O ex-futebolista José Alberto Costa considerou hoje que o FC Porto, ao contrário do confronto para a Taça das Taças de futebol de 1981/82, é favorito frente à Roma, nos oitavos de final da Liga dos Campeões.

"Estou otimista. O FC Porto tem feito um campeonato robusto. Nas competições europeias ainda mais e não vai querer desperdiçar a oportunidade de poder avançar, pondo todo o seu esforço na ultrapassagem deste adversário", disse Costa à agência Lusa.

José Alberto Costa, que retém "boas recordações" da eliminatória da Taça das Taças de 1981/82 com a Roma, que o FC Porto venceu com um triunfo por 2-0, nas Antas, e um empate 0-0 em Itália, alerta que "cautelas nunca fizeram mal a ninguém".

Costa, de 65 anos, marcou o segundo golo do triunfo dos 'dragões' no jogo da primeira mão, nas Antas, o primeiro foi do irlandês Mikey Walsh, e contribuiu de forma decisiva para a eliminação da Roma, que empatou a 0-0 no jogo da segunda mão.

"Na altura, a Roma tinha uma grande equipa e grandes jogadores, enquanto o FC Porto andava à procura do reforço de afirmação nacional e o início da afirmação internacional, que só conseguiu, mais tarde, quando chegou à final da Taça das Taças frente à Juventus", disse Costa.

Paulo Roberto Falcão era o motor do conjunto italiano, que contava, entre outros, com Carlo Ancelotti, Bruno Conti e Franco Tancredi, e grande parte da estratégia do treinador portista, o austríaco Hermann Stessl, passou por anular o jogo do brasileiro.

"Pese o favoritismo, na altura, da equipa da Roma, nós estivemos muito bem. Fizemos dois bons jogos, um nas Antas mais virado para o ataque e outro em Roma em função do resultado alcançado cá com algumas cautelas, não muitas, em termos de preenchimento de espaços e jogar mais em contra-ataque", disse.

Depois de ter conseguido marcar dois golos nas Antas à Roma, o que é sempre difícil, dada a filosofia de jogo das equipas italianas, o que permitiu a deslocação a Itália com algum conforto, Jaime Pacheco 'secou' por completo o brasileiro Falcão.

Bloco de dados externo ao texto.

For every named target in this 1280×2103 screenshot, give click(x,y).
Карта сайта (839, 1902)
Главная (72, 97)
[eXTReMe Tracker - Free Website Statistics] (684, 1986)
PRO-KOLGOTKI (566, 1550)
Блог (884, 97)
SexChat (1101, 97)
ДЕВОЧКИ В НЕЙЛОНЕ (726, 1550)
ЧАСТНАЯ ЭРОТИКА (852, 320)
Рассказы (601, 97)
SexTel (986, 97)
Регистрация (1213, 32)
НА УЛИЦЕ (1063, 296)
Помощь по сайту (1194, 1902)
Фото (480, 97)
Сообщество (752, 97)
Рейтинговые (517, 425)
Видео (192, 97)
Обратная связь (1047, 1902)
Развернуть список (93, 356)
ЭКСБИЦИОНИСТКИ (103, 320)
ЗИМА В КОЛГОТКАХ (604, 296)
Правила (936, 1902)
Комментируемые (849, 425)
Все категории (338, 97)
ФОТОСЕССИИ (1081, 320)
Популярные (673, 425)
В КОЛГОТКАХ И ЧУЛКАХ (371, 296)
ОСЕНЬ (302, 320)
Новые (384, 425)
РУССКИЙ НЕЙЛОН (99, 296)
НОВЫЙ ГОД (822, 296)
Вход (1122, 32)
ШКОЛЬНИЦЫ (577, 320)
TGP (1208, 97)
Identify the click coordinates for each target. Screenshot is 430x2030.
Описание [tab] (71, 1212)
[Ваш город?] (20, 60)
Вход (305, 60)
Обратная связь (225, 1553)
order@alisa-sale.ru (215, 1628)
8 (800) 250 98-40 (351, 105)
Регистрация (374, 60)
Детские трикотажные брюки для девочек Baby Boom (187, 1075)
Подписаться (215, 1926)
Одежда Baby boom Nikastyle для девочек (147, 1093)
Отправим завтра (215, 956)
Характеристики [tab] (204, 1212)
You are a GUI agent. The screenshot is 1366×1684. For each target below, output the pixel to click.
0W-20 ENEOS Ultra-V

"Uma das estratégias passava por anular o Falcão. Em termos de organização de jogo e desequilíbrios que proporcionava, não só no passe, mas também no remate. E isso foi conseguido. O Jaime Pacheco não lhe deu um palmo de terreno, anulando-o, ficou reduzido o poder ofensivo da Roma", recorda Costa.

Em função do histórico e do que conhece do FC Porto, Costa reconhece que "a situação no presente é inversa à de 1981/82" e o campeão nacional "é favorito à passagem da eliminatória", embora "dependendo sempre das circunstancias do jogo".

"[O FC Porto] tem que demonstrar isso mesmo em campo, que foi o que não aconteceu, na altura, à equipa da Roma e que esteve na origem da nossa passagem aos quartos de final da Taça das Taças", explicou.

Na eliminatória seguinte, o FC Porto foi afastado das meias-finais pelos belgas do Standard Liège, com 2-0 em Liège e 2-2 nas Antas, que viriam a perder a final frente aos espanhóis do FC Barcelona.

"Agora a situação inverte-se um bocado. O FC Porto é mais favorito, mas tem que demonstrar isso mesmo em campo, que foi o que não aconteceu, na altura, à equipa da Roma e que esteve na origem do nosso triunfo [nas Antas] e apuramento", acrescentou.

Para além de representar o FC Porto (1978/1985), Costa jogou no Vila Real (1969/1971), Académica (1971/1978), Vitória de Guimarães (1985/86) e Marítimo (1986/87). Já como treinador, orientou, entre outros, Académica, Famalicão, Vizela, Varzim, Desportivo de Chaves e Sporting de Braga.